The International Monetary Fund (IMF) cut its 2019 global GDP growth forecast last week to just 3.3%. As recently as January of this year, the IMF was forecasting 3.5% growth. The IMF now expects advanced nations to grow an average of 1.8% and emerging nations to grow at an average rate of 4.4% this year.
If the 3.3% worldwide growth number is accurate, it would be tied with 2016 as the slowest annual pace of growth in the past decade:
In some ways, it’s not that big of a deal. As the chart shows, every year from 2012 to the present has seen average worldwide GDP growth between 3% and 4%, and this year isn’t much of an outlier. It’s just on the bottom end of the recent range.
However, analysts and investors alike don’t like to see evidence of slowing growth. Some countries in Europe are already technically in a recession by several definitions, and numbers from the United States, China, Japan, and other major markets all show some softness. The year 2017 had what was coined “global synchronized growth”, but in 2018 and 2019 it has been back to a choppy and uneven growth environment around the world.
U.S. Corporate Earnings Season Kicks Off With Good News
On a brighter note, Friday was the unofficial start this this quarter’s earning season in the United States, where companies begin reporting how they did for the first three months of the year. And from what little has been revealed so far, it looks good.
J.P. Morgan Chase, the largest bank in the United States and the 8th largest component of the C Fund, posted quarterly earnings results that solidly beat analyst expectations on Friday. The company increased both revenue and earnings by 5% compared to the same quarter last year, and the stock price jumped over 4% in one day in response to the results.

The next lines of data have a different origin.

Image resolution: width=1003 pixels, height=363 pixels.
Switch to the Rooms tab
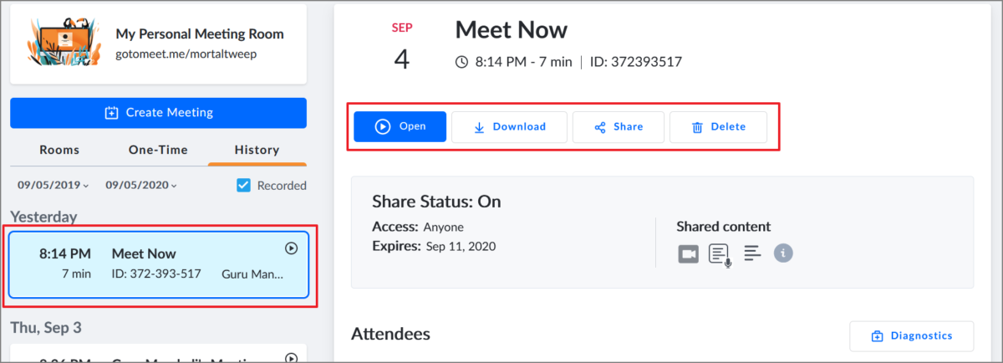pos(59,151)
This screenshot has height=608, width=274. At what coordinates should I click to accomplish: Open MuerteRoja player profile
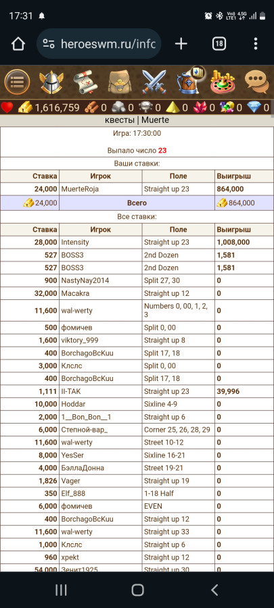(x=80, y=189)
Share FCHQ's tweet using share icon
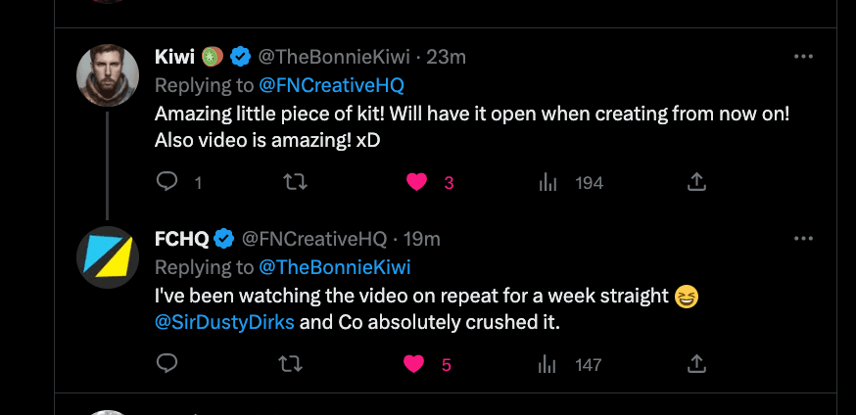 696,364
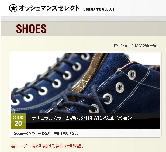166x152 pixels.
Task: Click the silver eyelets on right shoe
Action: coord(120,88)
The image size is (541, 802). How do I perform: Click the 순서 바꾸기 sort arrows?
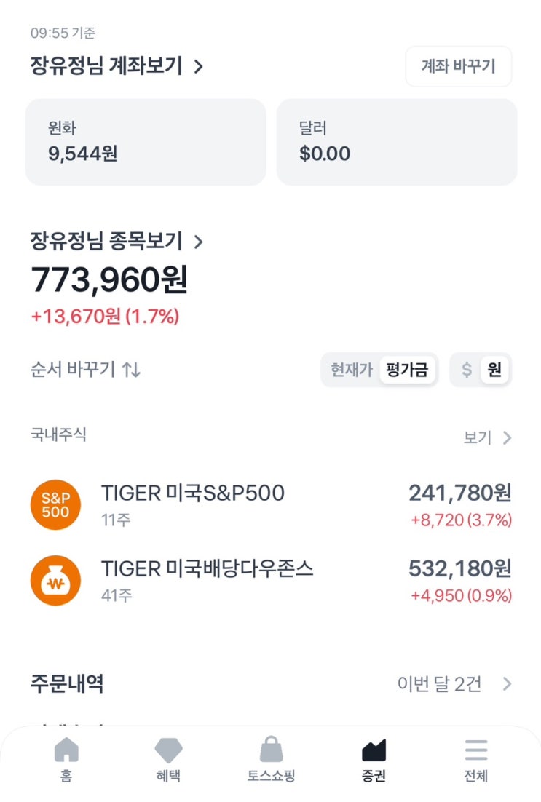(x=131, y=370)
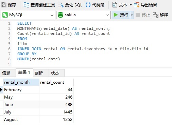Click the Explain (解释) icon

pos(156,15)
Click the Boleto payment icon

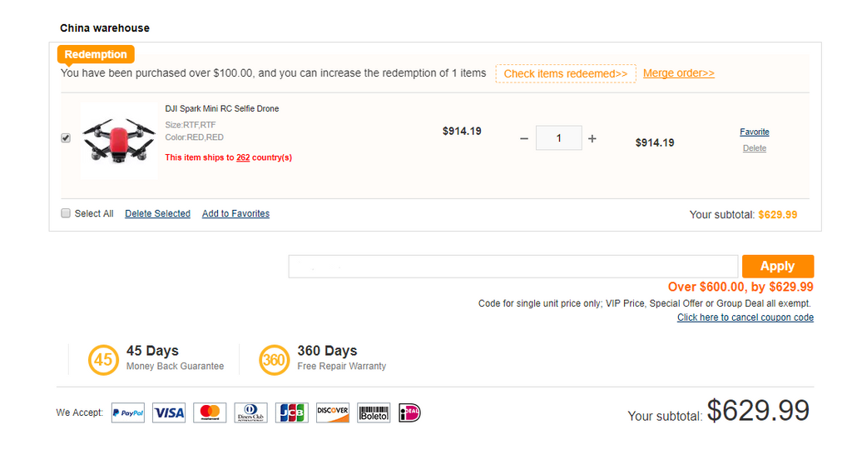(374, 413)

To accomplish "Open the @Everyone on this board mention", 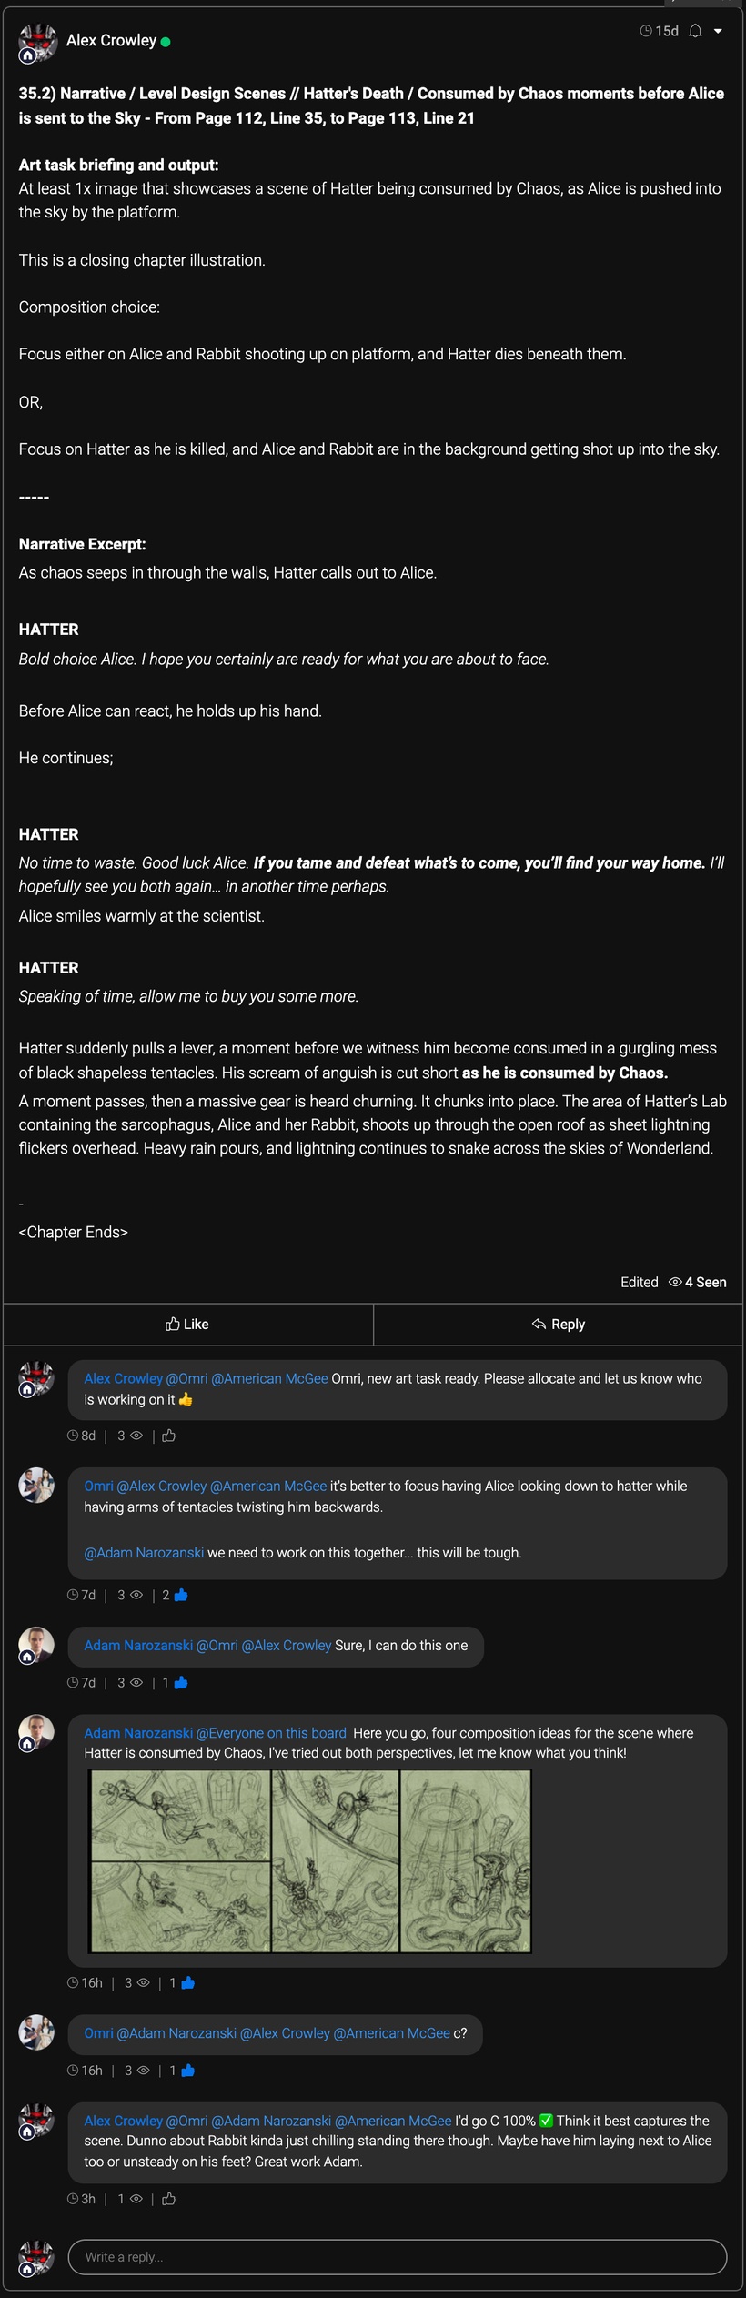I will coord(271,1732).
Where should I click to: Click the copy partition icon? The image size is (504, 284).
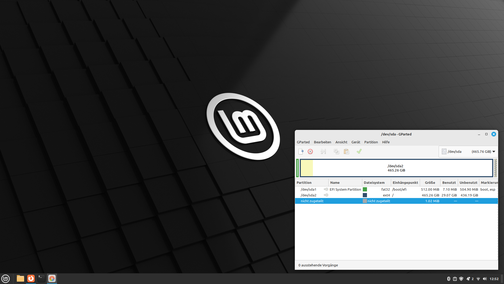[x=336, y=151]
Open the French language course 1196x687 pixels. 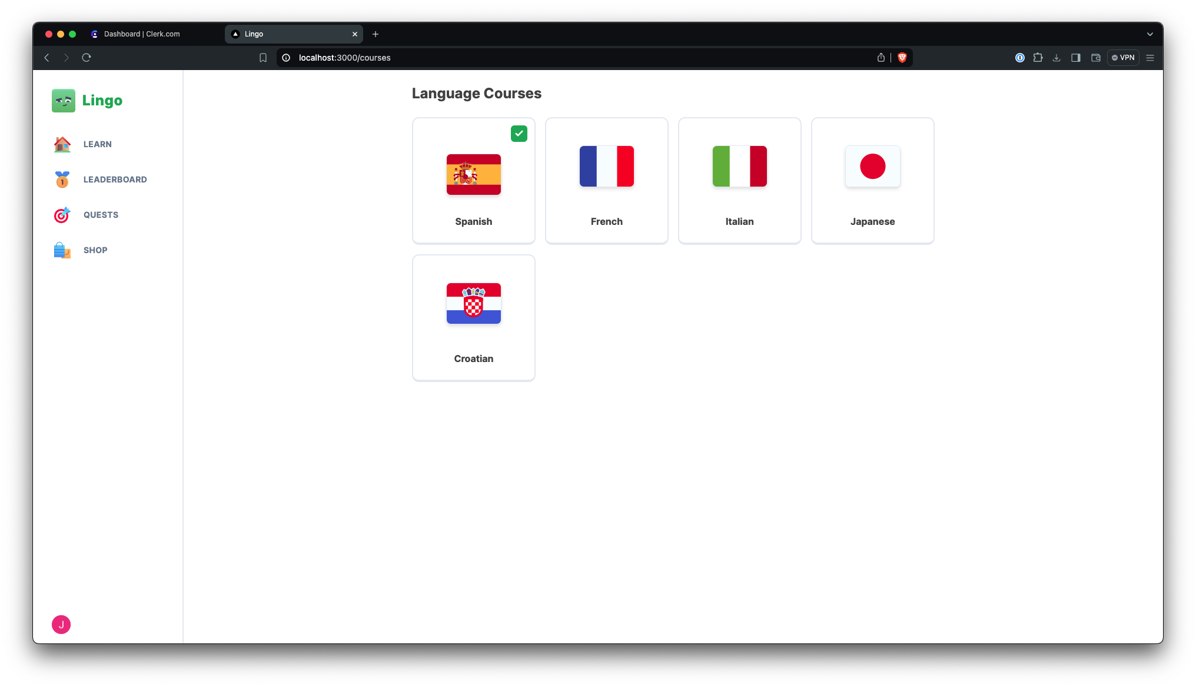tap(606, 180)
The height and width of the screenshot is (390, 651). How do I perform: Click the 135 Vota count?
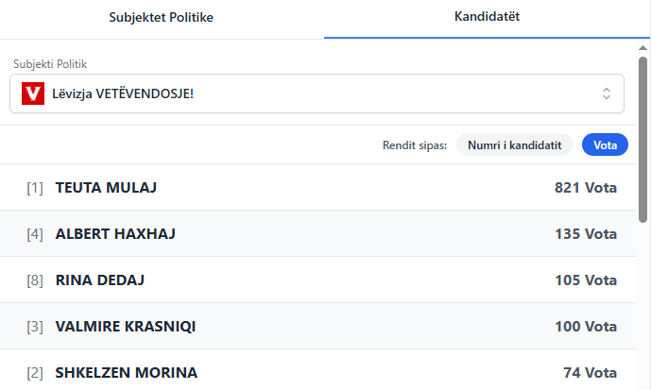tap(585, 234)
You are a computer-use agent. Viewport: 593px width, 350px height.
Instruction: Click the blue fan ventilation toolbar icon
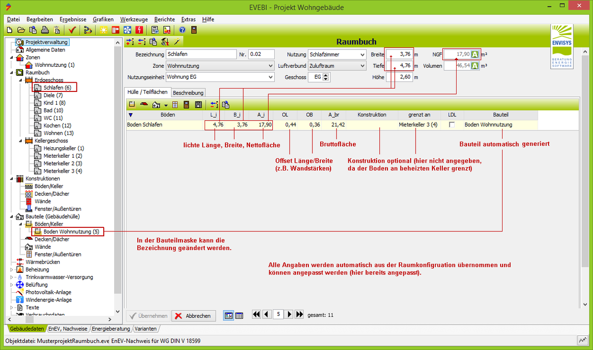(x=127, y=30)
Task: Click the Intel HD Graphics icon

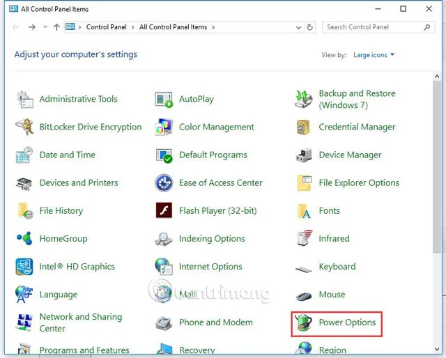Action: point(25,267)
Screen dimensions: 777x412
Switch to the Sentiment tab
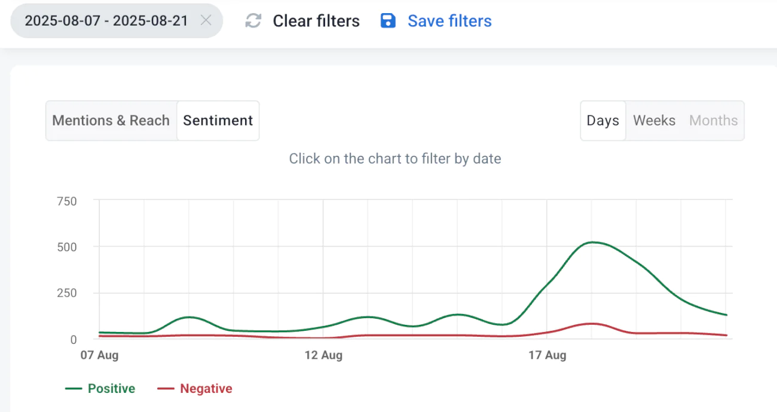tap(218, 121)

Likewise, Wells Fargo and PNC both posted results that beat analyst expectations. PNC saw its stock price jump by over 3%. Wells Fargo stock also initially jumped, but then fell sharply as the company warned that its net interest income is expected to come under pressure due to increased competition.
This is a tough quarter for earnings reports because it’s the first one in a while that has an apples-to-apples comparison to a prior quarter with tax cuts included in both cases. A major corporate tax cut was passed as part of the broader tax reform in 2017, which first took effect for the year of 2018. All of the quarterly earnings seasons throughout 2018 under a lower tax rate were compared to their equivalent year-ago quarter in 2017 under the old higher corporate tax rate. As a result, earnings jumped an average of over 19% in the S&P 500 and C Fund in 2018 compared to 2017. This first quarter of 2019 has no such tailwinds, and is being compared to the first quarter of 2018 that was under the same tax rate.
One of the biggest movers on Friday was Disney, which officially announced the details of its new streaming service called Disney+ on Thursday after market hours. It’s unusual for a $200+ billion market capitalization company to move that much in one day.
The S&P 500 has now passed 2900, which puts it less than 1% away from its all-time high closing price of 2,930 set in September 2018.